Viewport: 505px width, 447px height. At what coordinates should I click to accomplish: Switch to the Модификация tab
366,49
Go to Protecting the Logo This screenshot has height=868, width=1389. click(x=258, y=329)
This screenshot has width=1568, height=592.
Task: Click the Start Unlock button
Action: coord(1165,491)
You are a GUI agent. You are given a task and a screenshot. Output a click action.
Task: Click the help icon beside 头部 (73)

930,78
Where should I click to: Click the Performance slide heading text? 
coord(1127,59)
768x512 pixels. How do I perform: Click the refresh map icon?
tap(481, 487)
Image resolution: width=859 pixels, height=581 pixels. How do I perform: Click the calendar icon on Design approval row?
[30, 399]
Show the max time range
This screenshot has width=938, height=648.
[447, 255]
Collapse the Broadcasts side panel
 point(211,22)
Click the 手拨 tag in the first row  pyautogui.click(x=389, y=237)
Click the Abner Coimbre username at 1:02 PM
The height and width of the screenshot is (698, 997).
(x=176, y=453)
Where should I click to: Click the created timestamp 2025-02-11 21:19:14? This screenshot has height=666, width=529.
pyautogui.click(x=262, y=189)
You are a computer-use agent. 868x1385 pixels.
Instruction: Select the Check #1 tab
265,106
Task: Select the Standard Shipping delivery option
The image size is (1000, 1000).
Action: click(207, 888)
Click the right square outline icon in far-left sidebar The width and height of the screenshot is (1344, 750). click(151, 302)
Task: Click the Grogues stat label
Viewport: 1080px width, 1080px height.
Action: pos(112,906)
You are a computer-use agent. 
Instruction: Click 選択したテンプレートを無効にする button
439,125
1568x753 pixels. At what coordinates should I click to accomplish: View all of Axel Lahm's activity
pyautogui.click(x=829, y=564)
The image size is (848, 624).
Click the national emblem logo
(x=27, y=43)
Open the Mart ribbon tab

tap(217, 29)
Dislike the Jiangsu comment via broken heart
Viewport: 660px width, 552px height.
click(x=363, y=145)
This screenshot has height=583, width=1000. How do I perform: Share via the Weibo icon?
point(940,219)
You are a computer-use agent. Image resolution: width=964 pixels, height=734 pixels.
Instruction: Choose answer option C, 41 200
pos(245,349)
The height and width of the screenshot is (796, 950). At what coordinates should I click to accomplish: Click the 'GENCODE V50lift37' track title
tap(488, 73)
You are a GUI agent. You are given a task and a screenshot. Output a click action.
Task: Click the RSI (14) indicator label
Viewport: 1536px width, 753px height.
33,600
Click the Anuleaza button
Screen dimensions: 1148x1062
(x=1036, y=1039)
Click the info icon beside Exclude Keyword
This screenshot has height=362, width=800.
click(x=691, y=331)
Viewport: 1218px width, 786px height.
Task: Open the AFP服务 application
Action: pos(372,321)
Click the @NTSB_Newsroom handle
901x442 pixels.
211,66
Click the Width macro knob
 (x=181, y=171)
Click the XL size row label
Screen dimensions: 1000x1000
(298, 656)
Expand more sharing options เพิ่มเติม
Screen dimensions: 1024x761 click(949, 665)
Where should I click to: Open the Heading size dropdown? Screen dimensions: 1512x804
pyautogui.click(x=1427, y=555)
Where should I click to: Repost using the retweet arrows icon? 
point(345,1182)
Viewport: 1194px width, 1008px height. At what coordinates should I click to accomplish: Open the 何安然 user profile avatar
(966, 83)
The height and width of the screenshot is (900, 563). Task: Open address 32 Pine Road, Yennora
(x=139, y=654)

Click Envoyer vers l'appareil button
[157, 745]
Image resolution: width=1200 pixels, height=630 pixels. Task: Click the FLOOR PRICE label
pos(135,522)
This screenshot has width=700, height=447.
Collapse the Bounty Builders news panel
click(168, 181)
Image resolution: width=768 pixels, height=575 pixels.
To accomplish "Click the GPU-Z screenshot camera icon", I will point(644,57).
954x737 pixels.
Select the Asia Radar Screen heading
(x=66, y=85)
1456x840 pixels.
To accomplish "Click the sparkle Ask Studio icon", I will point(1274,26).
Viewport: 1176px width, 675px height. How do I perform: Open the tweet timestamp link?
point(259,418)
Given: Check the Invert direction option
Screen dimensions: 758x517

#### Problem description
The response should consist of all the entries, reproduced word for word.

#### Output of the task
Viewport: 505px width, 447px height. At what coordinates should I click to accomplish: Switch to the Модификация tab
366,49
Go to Protecting the Logo This screenshot has height=868, width=1389. click(x=258, y=329)
This screenshot has width=1568, height=592.
Task: Click the Start Unlock button
Action: coord(1165,491)
You are a GUI agent. You are given a task and a screenshot. Output a click action.
Task: Click the help icon beside 头部 (73)

930,78
Where should I click to: Click the Performance slide heading text? 
coord(1127,59)
768x512 pixels. How do I perform: Click the refresh map icon?
tap(481, 487)
Image resolution: width=859 pixels, height=581 pixels. How do I perform: Click the calendar icon on Design approval row?
[30, 399]
Show the max time range
This screenshot has width=938, height=648.
[447, 255]
Collapse the Broadcasts side panel
 point(211,22)
Click the 手拨 tag in the first row  pyautogui.click(x=389, y=237)
Click the Abner Coimbre username at 1:02 PM
The height and width of the screenshot is (698, 997).
(x=176, y=453)
Where should I click to: Click the created timestamp 2025-02-11 21:19:14? This screenshot has height=666, width=529.
pyautogui.click(x=262, y=189)
You are a computer-use agent. 868x1385 pixels.
Instruction: Select the Check #1 tab
265,106
Task: Select the Standard Shipping delivery option
The image size is (1000, 1000).
Action: click(207, 888)
Click the right square outline icon in far-left sidebar The width and height of the screenshot is (1344, 750). click(151, 302)
Task: Click the Grogues stat label
Viewport: 1080px width, 1080px height.
Action: pos(112,906)
You are a computer-use agent. 
Instruction: Click 選択したテンプレートを無効にする button
439,125
1568x753 pixels. At what coordinates should I click to accomplish: View all of Axel Lahm's activity
pyautogui.click(x=829, y=564)
The image size is (848, 624).
Click the national emblem logo
(x=27, y=43)
Open the Mart ribbon tab

tap(217, 29)
Dislike the Jiangsu comment via broken heart
Viewport: 660px width, 552px height.
click(x=363, y=145)
This screenshot has height=583, width=1000. How do I perform: Share via the Weibo icon?
point(940,219)
You are a computer-use agent. Image resolution: width=964 pixels, height=734 pixels.
Instruction: Choose answer option C, 41 200
pos(245,349)
The height and width of the screenshot is (796, 950). At what coordinates should I click to accomplish: Click the 'GENCODE V50lift37' track title
tap(488, 73)
You are a GUI agent. You are given a task and a screenshot. Output a click action.
Task: Click the RSI (14) indicator label
Viewport: 1536px width, 753px height.
33,600
Click the Anuleaza button
Screen dimensions: 1148x1062
(x=1036, y=1039)
Click the info icon beside Exclude Keyword
This screenshot has height=362, width=800.
click(x=691, y=331)
Viewport: 1218px width, 786px height.
Task: Open the AFP服务 application
Action: pos(372,321)
Click the @NTSB_Newsroom handle
901x442 pixels.
211,66
Click the Width macro knob
 (x=181, y=171)
Click the XL size row label
Screen dimensions: 1000x1000
(298, 656)
Expand more sharing options เพิ่มเติม
Screen dimensions: 1024x761 click(949, 665)
Where should I click to: Open the Heading size dropdown? Screen dimensions: 1512x804
pyautogui.click(x=1427, y=555)
Where should I click to: Repost using the retweet arrows icon? 
point(345,1182)
Viewport: 1194px width, 1008px height. At what coordinates should I click to accomplish: Open the 何安然 user profile avatar
(966, 83)
The height and width of the screenshot is (900, 563). Task: Open address 32 Pine Road, Yennora
(x=139, y=654)

Click Envoyer vers l'appareil button
[157, 745]
Image resolution: width=1200 pixels, height=630 pixels. Task: Click the FLOOR PRICE label
pos(135,522)
This screenshot has width=700, height=447.
Collapse the Bounty Builders news panel
click(168, 181)
Image resolution: width=768 pixels, height=575 pixels.
To accomplish "Click the GPU-Z screenshot camera icon", I will point(644,57).
954x737 pixels.
Select the Asia Radar Screen heading
(x=66, y=85)
1456x840 pixels.
To accomplish "Click the sparkle Ask Studio icon", I will point(1274,26).
Viewport: 1176px width, 675px height. How do I perform: Open the tweet timestamp link?
point(259,418)
Given: Check the Invert direction option
Screen dimensions: 758x517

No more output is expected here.